Bangalore is dry. That does not make early May a monsoon oracle.

2026 has been genuinely dry so far. The tempting monsoon inference is the part that falls apart.

This post is AI-written.

This started as a very normal Bangalore weather complaint: it feels like the year has been dry. Not just "we have not had a dramatic storm this week" dry, but the slightly unsettling version where the whole pre-monsoon season feels absent.

The data agrees. Through May 23, 2026, Bangalore has recorded 63.7 mm of rain in this archive. In the 1981-2026 comparison, that is the third-driest year-to-date total. April 1-May 23 is also third-driest. The first half of May is even starker: 3.4 mm, again third-driest out of 46 years.

Chart showing 2026 as one of Bangalore's driest years through May 23, especially in the first half of May.
2026 sits deep in the dry tail for the year so far. Rain after May 18 softened the May-to-date rank, but not the broader pre-monsoon picture.

So the first answer is simple: yes, this is unusual. The current year is not merely a vibes-based dry spell. It is in the bottom few years of the local daily archive for several sensible cuts of the pre-monsoon season.

The second answer is less satisfying, but more useful. A dry first half of May does not tell us much about the coming local monsoon. Using June-September rainfall as the monsoon total, first-half May rain has almost no relationship with the season that follows. The Pearson correlation is -0.11. The Spearman rank correlation is -0.05. That is basically a shrug in chart form.

Scatterplot showing little relationship between Bangalore rain from May 1-15 and rain from June 1-September 30.
The near-zero early-May years split both ways. 1987 stayed dry in the monsoon window; 2020 turned very wet.

The closest analogs are a good warning against over-reading the signal. In 1987, first-half May rain was 3.3 mm and the June-September total was only 331.9 mm. In 2020, first-half May rain was even lower, just 0.5 mm, and the monsoon total was 684.2 mm. Same dry opening. Opposite endings.

That does not mean 2026 will be fine. It only means this particular local clue is weak. Pre-monsoon thunderstorms and the southwest monsoon are not the same machine with the same clock. Early May can fail for reasons that do not decide June, July, August, and September.
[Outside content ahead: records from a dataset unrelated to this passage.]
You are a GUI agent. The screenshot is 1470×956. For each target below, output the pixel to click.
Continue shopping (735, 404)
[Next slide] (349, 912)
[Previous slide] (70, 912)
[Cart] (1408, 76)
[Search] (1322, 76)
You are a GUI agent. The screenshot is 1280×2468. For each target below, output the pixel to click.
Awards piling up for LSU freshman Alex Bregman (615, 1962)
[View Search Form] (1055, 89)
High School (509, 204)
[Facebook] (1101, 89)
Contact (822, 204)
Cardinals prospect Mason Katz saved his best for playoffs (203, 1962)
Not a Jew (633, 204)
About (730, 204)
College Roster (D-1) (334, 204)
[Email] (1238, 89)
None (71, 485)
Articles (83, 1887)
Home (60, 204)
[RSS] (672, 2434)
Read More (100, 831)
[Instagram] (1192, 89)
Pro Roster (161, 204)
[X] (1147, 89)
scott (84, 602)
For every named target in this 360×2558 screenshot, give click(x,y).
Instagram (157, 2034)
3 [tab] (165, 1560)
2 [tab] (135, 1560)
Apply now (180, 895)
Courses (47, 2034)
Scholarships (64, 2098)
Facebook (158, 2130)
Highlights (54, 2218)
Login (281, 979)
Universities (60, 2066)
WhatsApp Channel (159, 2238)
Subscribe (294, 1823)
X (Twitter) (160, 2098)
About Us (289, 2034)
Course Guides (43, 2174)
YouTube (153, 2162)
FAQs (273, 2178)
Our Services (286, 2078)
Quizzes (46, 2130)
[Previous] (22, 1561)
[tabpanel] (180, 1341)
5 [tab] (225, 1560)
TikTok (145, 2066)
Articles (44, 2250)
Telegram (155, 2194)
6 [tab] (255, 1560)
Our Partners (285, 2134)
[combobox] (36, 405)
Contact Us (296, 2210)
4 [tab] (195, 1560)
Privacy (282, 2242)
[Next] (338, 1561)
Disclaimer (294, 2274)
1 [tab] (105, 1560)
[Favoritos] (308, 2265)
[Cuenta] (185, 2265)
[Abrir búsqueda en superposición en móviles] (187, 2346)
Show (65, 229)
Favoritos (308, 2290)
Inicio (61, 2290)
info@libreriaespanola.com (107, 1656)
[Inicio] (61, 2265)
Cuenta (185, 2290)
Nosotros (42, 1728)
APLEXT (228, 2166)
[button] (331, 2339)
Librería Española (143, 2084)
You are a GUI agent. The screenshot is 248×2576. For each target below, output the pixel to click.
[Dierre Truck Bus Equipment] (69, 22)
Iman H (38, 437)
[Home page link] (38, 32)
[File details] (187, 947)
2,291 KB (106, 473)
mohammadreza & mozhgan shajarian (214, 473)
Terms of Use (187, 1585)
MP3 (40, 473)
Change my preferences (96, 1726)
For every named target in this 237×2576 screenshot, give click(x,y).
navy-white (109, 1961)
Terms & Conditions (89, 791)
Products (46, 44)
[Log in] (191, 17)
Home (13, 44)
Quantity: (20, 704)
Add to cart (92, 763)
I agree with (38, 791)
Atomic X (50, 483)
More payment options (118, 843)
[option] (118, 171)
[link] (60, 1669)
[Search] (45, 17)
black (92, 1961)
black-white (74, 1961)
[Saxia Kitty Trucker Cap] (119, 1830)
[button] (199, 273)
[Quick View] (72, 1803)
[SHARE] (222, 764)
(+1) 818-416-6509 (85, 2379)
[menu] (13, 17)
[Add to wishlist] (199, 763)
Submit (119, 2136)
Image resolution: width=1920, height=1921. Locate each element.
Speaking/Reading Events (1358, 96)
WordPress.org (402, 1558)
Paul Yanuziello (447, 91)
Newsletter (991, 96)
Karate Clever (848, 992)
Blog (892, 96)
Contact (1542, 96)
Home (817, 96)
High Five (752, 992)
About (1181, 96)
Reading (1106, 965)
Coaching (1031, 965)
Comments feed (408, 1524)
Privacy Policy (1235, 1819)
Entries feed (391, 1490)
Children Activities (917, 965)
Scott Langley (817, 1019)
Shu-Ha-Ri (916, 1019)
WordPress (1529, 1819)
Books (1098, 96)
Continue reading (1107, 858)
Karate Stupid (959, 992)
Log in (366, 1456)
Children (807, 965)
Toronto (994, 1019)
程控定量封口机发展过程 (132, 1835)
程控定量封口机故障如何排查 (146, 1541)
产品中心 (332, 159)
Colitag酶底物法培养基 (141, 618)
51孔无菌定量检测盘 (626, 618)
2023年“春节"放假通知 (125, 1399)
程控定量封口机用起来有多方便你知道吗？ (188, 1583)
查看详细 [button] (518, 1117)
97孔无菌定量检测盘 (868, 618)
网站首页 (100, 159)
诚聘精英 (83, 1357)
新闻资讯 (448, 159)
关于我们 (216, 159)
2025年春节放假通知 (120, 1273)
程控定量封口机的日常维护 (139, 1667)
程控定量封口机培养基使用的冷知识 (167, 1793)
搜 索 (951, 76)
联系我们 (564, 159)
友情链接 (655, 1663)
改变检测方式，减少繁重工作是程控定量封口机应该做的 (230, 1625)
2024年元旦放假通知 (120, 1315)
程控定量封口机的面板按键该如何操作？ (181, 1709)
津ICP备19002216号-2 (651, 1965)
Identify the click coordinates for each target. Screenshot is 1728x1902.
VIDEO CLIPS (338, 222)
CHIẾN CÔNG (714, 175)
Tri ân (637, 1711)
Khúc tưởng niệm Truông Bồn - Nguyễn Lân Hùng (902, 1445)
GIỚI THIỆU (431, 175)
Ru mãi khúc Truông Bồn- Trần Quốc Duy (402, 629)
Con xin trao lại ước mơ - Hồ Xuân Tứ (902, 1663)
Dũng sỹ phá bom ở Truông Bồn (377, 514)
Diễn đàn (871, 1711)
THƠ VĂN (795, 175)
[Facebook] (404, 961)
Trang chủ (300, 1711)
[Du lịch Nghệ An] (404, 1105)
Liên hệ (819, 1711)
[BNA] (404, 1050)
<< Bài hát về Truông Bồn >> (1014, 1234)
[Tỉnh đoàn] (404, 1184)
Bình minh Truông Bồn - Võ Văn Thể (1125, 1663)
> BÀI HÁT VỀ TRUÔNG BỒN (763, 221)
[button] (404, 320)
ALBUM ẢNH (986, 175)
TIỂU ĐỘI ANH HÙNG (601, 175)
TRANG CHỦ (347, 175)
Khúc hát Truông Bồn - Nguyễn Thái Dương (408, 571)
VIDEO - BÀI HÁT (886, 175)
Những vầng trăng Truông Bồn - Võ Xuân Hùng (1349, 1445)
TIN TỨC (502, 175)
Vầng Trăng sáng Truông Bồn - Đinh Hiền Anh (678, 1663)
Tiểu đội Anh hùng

My read: the dry-season complaint is valid. The monsoon omen is not. If you want to worry about the monsoon, use actual monsoon forecasts and circulation signals. Do not put too much weight on whether Bangalore got its usual early-May evening drama.

Original question

this year seems to be incredibly dry. not much rain at all so far (we're on may24 now). How common is this? and what does low rain in the first half of May imply for the overall monsoon?